---------- The data

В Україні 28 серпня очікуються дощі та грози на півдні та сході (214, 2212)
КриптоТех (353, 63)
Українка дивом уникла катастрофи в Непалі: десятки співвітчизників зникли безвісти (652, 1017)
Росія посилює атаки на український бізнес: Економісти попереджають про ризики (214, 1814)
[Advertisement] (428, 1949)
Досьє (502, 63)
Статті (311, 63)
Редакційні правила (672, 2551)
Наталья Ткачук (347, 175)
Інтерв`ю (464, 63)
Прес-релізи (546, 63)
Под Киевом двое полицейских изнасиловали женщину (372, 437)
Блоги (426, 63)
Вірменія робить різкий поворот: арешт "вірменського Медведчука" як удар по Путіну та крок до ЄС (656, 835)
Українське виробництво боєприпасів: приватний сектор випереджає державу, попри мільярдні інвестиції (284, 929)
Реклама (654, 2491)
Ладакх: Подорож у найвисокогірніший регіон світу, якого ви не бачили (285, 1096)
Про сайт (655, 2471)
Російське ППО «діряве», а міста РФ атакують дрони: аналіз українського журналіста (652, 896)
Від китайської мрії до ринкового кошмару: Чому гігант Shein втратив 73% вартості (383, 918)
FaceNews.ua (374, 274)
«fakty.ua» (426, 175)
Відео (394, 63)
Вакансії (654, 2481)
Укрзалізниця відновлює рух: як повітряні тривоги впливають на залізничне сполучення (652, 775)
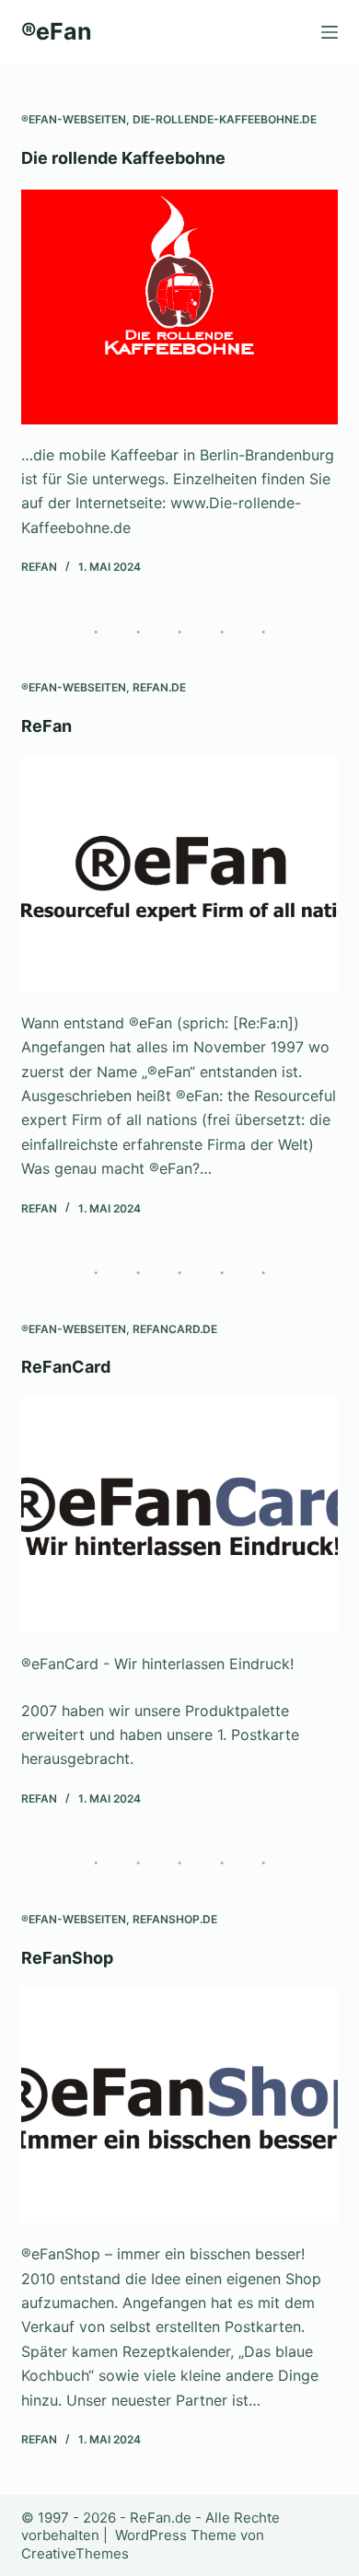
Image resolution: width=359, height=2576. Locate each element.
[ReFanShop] (179, 2105)
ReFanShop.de (175, 1919)
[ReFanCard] (179, 1515)
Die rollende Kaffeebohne (123, 158)
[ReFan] (179, 873)
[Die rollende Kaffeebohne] (179, 305)
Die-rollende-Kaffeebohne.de (225, 119)
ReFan (46, 726)
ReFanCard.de (175, 1329)
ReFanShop (67, 1957)
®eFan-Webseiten (73, 119)
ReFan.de (159, 687)
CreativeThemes (75, 2553)
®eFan (56, 31)
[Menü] (329, 32)
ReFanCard (65, 1366)
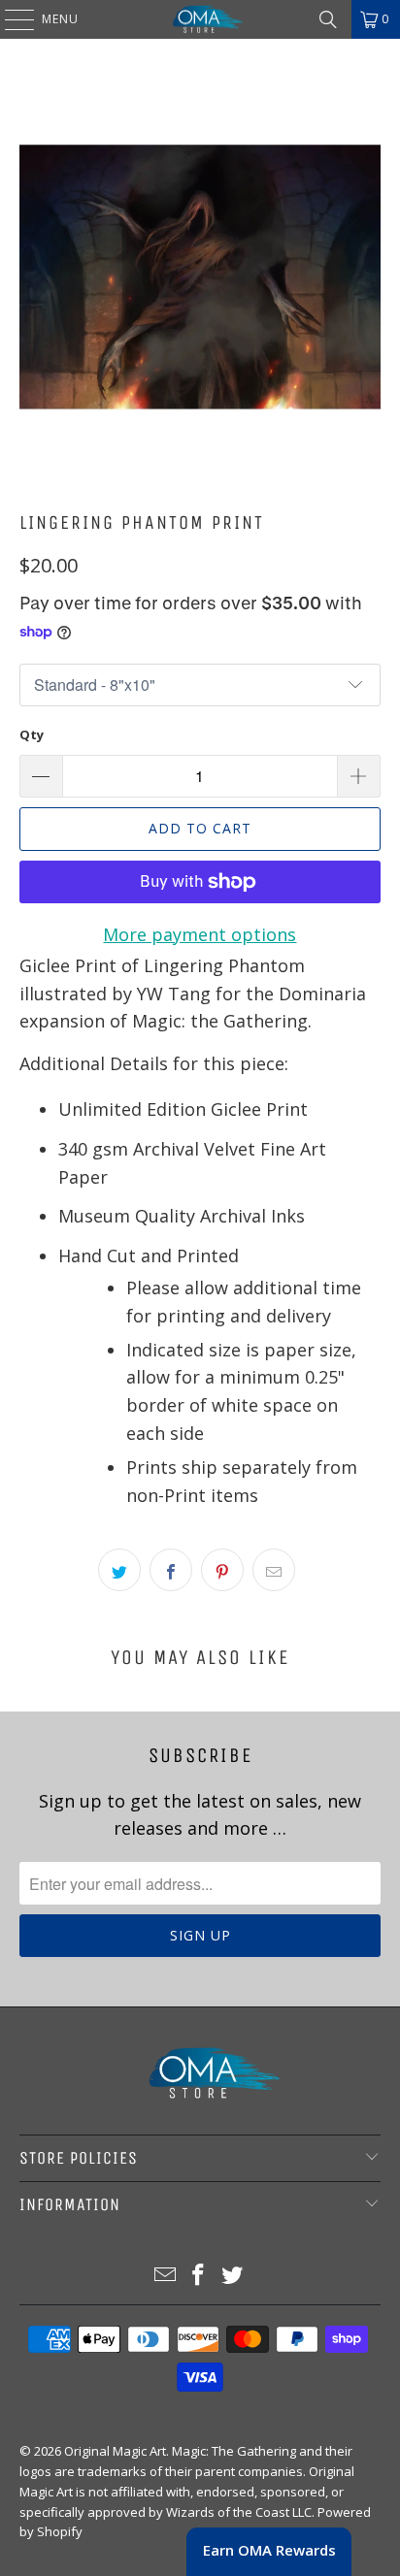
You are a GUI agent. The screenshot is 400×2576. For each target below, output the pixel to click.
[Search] (328, 19)
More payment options (199, 934)
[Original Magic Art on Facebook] (199, 2276)
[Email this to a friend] (273, 1570)
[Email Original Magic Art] (165, 2276)
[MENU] (9, 19)
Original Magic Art (115, 2451)
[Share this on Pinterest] (222, 1570)
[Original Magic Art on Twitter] (233, 2276)
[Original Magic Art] (200, 19)
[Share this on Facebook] (171, 1570)
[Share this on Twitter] (119, 1570)
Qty (31, 734)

--------------------

What you are asked to do: Can you repeat, word for word, every line above from the one containing "[Advertisement] (428, 1949)" down to the one containing "Українське виробництво боєприпасів: приватний", including both?

Result for this task:
[Advertisement] (428, 1949)
Досьє (502, 63)
Статті (311, 63)
Редакційні правила (672, 2551)
Наталья Ткачук (347, 175)
Інтерв`ю (464, 63)
Прес-релізи (546, 63)
Под Киевом двое полицейских изнасиловали женщину (372, 437)
Блоги (426, 63)
Вірменія робить різкий поворот: арешт "вірменського Медведчука" як удар по Путіну та крок до ЄС (656, 835)
Українське виробництво боєприпасів: приватний сектор випереджає державу, попри мільярдні інвестиції (284, 929)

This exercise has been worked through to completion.